Wajah Hwon mendadak sumringah dan ia langsung menjawab, “Katakan apapun itu. Aku akan memberikan semuanya.”

“Saya mohon agar Paduka meninggalkan semua yang terjadi malam ini. Matikan semuanya.”

“Jika aku mematikan semua kenangan ini, apakah kau akan mengubur kenanganmu juga?

Betapa kejamnya dirimu! Betapa tak berhatinya dirimu! Kau mengundangku datang  sehingga aku masuk. Dan ketika aku tak mau pergi, kau malah menyuruhku keluar. Walaupun sekarang aku pergi, tapi takdir kita tak akan berakhir.”

“Ini adalah takdir yang tak berarti.”

“Pertemuan badan ini bukan hanya satu-satunya takdir. Pertemuan hati kita juga adalah takdir. Kau tadi mengatakan kalau kau tak akan berbohong. Jadi bisakah kau memungkiri kalau malam ini hati kita tak pernah bertemu?

Alasan mengapa aku tak mengambilmu malam ini karena aku menjaga perasaanmu, jadi jangan pernah mengatakan dirimu serendah itu. Walaupun status sosial seseorang yang mengerti literatur itu rendah, tapi tidak dengan kepribadiannya. Dan malam aku akan pergi dengan membawa bulanmu.”

Dan dengan kata-kata itu, Hwon bangkit dan keluar bersama Woon, meninggalkan Wol yang terduduk di ruangan. Setelah berjalan cukup jauh, Hwon berkata pada Woon, “Hatiku sakit dan aku tak sanggup melihat ke belakang. Tolong lihatkan untukku. Apakah Wol melihat kepergianku?”

Woon melihat ke belakang, walaupun ia tak yakin alasan melihatnya karena perintah raja atau keinginannya sendiri. Tapi di belakang mereka, hanya tatapan Seol yang mengantar kepergian mereka.

“Ia tak melihat.”

“Ya, ya. Dan itu membuat hatiku berkurang rasa sakitnya. Woon, aku tak pernah menyangka kalau cahaya bulan dapat sangat menyilaukan.”

Di ruangan, Wol yang duduk terpaku bertanya pada Seol,

“Seol, apakah kau melihatnya pergi?”

Sambil menangis, Seol menjawab, “Ya, ia pergi! Ia benar-benar pergi!”

“Apakah ia melihat ke belakang?”

“Tidak! Ia tak menoleh sedikitpun.”

Wol perlahan bergumam, “Ya, ya. Dan itu mengurangi kesedihan hatiku. Seol, aku tak pernah menyangka kalau cahaya bulan dapat sangat menyilaukan.”

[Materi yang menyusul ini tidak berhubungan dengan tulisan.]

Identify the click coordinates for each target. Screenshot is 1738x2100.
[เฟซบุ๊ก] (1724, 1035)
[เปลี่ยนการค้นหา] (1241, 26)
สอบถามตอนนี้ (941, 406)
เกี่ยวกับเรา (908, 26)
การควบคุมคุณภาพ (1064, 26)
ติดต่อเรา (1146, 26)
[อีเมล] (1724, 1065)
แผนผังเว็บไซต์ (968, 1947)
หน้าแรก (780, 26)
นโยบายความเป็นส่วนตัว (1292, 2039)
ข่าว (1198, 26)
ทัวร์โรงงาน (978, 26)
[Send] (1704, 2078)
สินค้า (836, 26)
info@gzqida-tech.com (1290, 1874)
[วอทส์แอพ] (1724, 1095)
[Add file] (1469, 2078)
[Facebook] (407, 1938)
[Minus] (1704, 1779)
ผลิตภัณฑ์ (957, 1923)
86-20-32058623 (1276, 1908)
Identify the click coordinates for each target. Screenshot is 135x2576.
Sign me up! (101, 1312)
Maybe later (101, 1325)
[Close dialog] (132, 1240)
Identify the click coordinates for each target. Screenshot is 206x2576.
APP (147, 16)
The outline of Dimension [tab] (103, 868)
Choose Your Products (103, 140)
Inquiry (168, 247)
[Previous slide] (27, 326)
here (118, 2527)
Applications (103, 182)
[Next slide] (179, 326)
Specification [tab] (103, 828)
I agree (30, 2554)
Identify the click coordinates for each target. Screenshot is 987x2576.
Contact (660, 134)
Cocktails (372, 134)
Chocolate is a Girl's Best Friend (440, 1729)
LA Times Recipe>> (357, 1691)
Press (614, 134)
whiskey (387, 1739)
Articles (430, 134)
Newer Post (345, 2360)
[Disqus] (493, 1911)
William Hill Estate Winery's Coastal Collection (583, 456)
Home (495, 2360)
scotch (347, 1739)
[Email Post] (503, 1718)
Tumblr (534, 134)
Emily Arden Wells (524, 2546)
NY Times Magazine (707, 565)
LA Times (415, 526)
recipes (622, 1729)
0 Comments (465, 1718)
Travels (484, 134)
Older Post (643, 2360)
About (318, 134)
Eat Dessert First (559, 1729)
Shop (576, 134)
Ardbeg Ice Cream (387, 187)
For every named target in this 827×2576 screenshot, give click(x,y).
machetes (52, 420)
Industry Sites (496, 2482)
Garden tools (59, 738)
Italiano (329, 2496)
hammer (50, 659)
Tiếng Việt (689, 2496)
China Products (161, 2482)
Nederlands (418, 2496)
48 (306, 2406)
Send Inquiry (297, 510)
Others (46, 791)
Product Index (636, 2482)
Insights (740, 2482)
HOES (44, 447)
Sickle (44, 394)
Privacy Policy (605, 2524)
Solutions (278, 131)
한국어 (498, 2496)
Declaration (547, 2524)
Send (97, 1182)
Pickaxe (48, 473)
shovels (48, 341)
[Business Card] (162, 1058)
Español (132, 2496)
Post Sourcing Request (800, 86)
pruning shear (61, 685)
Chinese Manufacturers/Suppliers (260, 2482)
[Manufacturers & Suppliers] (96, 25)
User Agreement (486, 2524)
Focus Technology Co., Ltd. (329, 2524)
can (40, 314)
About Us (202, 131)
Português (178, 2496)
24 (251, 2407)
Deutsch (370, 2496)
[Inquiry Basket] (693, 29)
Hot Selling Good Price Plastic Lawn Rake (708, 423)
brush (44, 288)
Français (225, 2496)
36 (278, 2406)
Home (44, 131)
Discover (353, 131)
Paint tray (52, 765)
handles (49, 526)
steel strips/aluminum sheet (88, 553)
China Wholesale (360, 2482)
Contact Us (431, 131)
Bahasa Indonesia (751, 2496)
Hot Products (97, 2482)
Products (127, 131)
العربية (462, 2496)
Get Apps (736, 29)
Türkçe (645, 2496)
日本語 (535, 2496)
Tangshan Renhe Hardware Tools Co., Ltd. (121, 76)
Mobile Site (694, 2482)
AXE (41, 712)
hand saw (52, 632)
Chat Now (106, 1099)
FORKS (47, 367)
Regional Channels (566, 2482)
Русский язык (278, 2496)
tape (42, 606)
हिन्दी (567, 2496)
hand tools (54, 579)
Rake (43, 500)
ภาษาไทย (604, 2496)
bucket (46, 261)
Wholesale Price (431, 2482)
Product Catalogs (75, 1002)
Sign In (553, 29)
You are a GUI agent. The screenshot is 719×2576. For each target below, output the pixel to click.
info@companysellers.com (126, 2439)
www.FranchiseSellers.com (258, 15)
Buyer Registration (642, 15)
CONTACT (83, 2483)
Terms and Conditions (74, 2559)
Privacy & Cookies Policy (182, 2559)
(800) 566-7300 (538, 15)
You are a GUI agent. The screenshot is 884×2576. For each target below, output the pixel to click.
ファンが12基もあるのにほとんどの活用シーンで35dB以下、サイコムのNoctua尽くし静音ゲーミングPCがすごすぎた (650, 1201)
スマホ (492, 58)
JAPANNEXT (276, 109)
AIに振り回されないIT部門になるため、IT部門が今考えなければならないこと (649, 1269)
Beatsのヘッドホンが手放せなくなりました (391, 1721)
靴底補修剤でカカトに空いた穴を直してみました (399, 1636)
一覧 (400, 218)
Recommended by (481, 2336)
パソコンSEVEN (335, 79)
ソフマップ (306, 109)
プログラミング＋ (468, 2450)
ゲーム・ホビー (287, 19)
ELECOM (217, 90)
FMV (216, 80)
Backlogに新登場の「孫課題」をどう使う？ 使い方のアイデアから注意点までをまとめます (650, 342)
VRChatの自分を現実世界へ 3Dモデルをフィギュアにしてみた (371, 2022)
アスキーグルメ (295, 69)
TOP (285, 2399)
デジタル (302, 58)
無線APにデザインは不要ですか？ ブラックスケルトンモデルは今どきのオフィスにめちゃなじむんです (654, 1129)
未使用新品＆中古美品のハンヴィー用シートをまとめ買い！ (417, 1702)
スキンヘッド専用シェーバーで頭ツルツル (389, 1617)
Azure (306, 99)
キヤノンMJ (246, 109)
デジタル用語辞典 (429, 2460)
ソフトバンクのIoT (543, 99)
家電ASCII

“Kenapa kau tak mengantarnya keluar? Kenapa kau hanya duduk di sini?”

Wol tersenyum lembut dan berkata, “Karena hujan yang mengantarkannya telah menempel di rumput, di tanah dan di angin. Dan setiap kali air hujan menetes di jubahnya, air itu akan menembus ke dalam baju, sepatu dan topinya, membawa hatiku bersamanya dan mengantarkannya pulang ke wisma kerajaan.”